Desde el balcón veo el amplio espectro de la ciudad de Buenos Aires. Recuerdo los versos de Borges y me estremezco. Por un momento, tengo la necesidad de cerrar los ojos. Siento que el físico murmura algo detrás del vidrio. El payaso, supongo, ha puesto de nuevo el disco en el winco. Escucho que la música teologal de Bach inunda la sala y no sé por qué siento que me tranquilizo. Entro a la sala. El físico está sentado al lado del payaso y ambos mantienen un silencio inadmisible. Retomo la palabra. Les pregunto si ya se han puesto de acuerdo. El físico arremete y me dice, de sopetón, sin vueltas, que ha fabricado una máquina para viajar en el tiempo. Me rio. Mi primera reacción es de incredulidad. Le digo que lo he leído muchas veces y que forma parte del sueño de la humanidad y que de ninguna manera voy a permitir que trate de engañarme de ese modo. El payaso se levanta del sillón y levanta la púa y la acomoda fuera del disco. Luego gira y me mira. Me dice que aunque me parezca increíble lo que me está diciendo el físico es una cosa cierta y que por eso había dificultad en decirme lo que tenían para decirme. El físico agrega que las cosas están listas y que han encontrado a la persona indicada para realizar el primer intento. Los dos se miran y luego se callan. Las cosas son demasiado claras y no sé qué decir. Es evidente que me han elegido para “hacer” la primera experiencia.

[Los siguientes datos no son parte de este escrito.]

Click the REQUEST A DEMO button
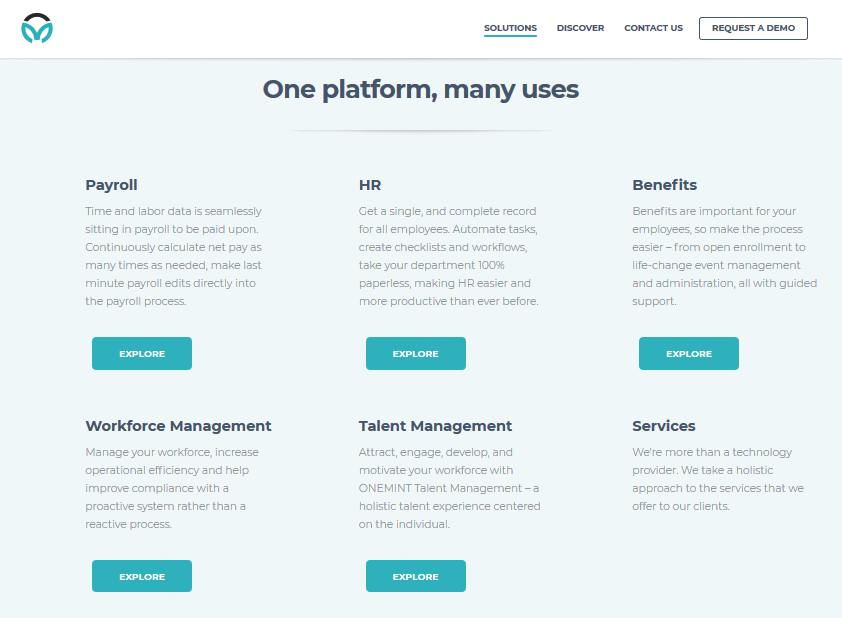This screenshot has height=618, width=842. 753,28
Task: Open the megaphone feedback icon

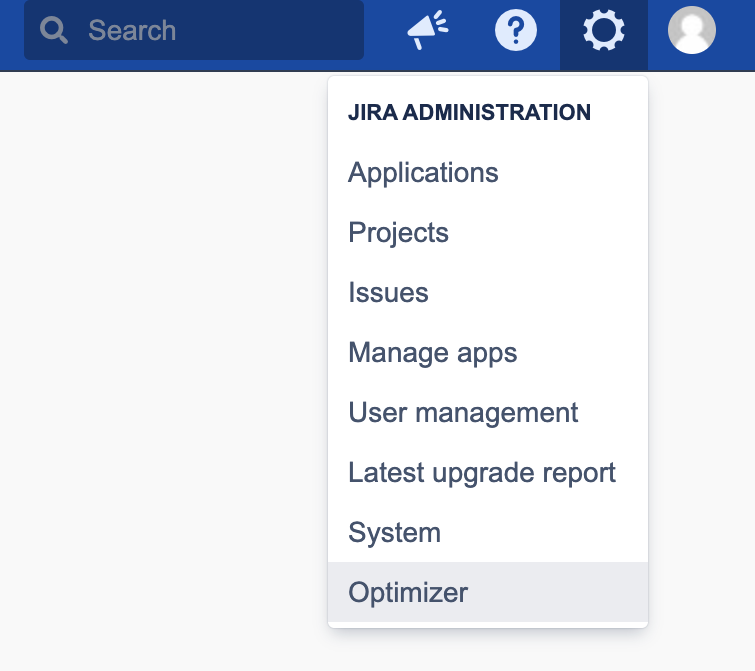Action: [428, 31]
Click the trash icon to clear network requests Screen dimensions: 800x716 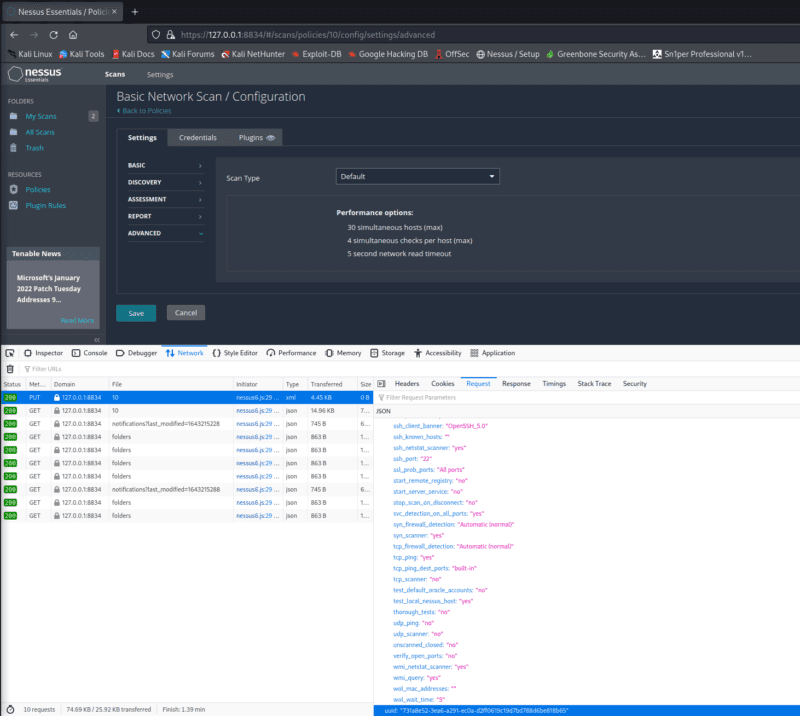[8, 368]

El payaso dice que además yo no tengo familia y que eso es crucial para decidir embarcarse en la empresa revolucionaria. El payaso lo mira con alegría, lo mira como si ya tuvieran ganada la batalla. Conozco esos ojos brillosos y reconozco ahí el gesto del optimismo que lo embriaga. Le respondo que, como sea, debo pensarlo. Entonces el físico se levanta y va hacia el winco y coloca la púa nuevamente. El payaso, como siempre, hace de cuenta que ya ha ganado y propone un brindis. Ante mi fría mirada, el físico agrega que todo está controlado, que no corro ningún riesgo. Yo, que he participado en diversos hechos de violencia y que huelo en el aire el peligro, sé que cada vez que alguien dice que no hay ningún peligro es porque todos los peligros están a la vista. El payaso va hasta la cocina y trae una bandeja con medidas de whisky. Sabe de mi predilección.

Brindamos.

El físico me cuenta, ya con más confianza, que la maquina es invisible y que solo puede percibirse a través de los sensores que tocan los órganos sensoriales. A veces rozan las pupilas; otras, tocan los orificios de la nariz. En algunas ocasiones son los oídos los afectados. Dice que en todos los casos son los sentidos los que disparan el viaje al pasado. Lo miro, incrédulo, nuevamente y le digo que tengo que pensarlo. Me dice que ya le he dicho eso y que él confía en que voy a decidir contribuir con la causa. El payaso se ha ido a la cocina a buscar algo que aún no sé de qué se trata. El físico aprovecha para acercarse a mi oído. Me dice en un murmullo que no tenga miedo, que él ya lo ha probado y que funciona muy bien. Aparece el payaso con una ronda de sándwiches triples. Brindamos de nuevo.

Ambos están distendidos.

Después el físico avisa que debe retirarse. El payaso lo despide en el umbral. Toca el botón del ascensor, el físico gira su cuerpo apenas y ambos se abrazan. Yo vuelvo al balcón. El vértigo de la ciudad es una calma necesaria. Cuando regreso, el payaso ya está con el teléfono de nuevo. Hace una llamada al sur, a la Patagonia. Termina, corta. Me dice que va a salir todo bien, que el físico es una garantía y que trabaja para la causa. Dice que su abuelo fue peronista y que, aunque el tipo fue gorila en su juventud, ahora mira las cosas de otra manera.

No sé qué tenía la bebida. Lo cierto es que algún efecto narcótico está produciéndose en ese instante. Cuando subo al ascensor sospecho que el payaso le ha puesto a mi whisky una pastilla que me prepare para lo que sigue. Llego a mi departamento con la única intención de acostarme. Ni bien apoyo la almohada me duermo.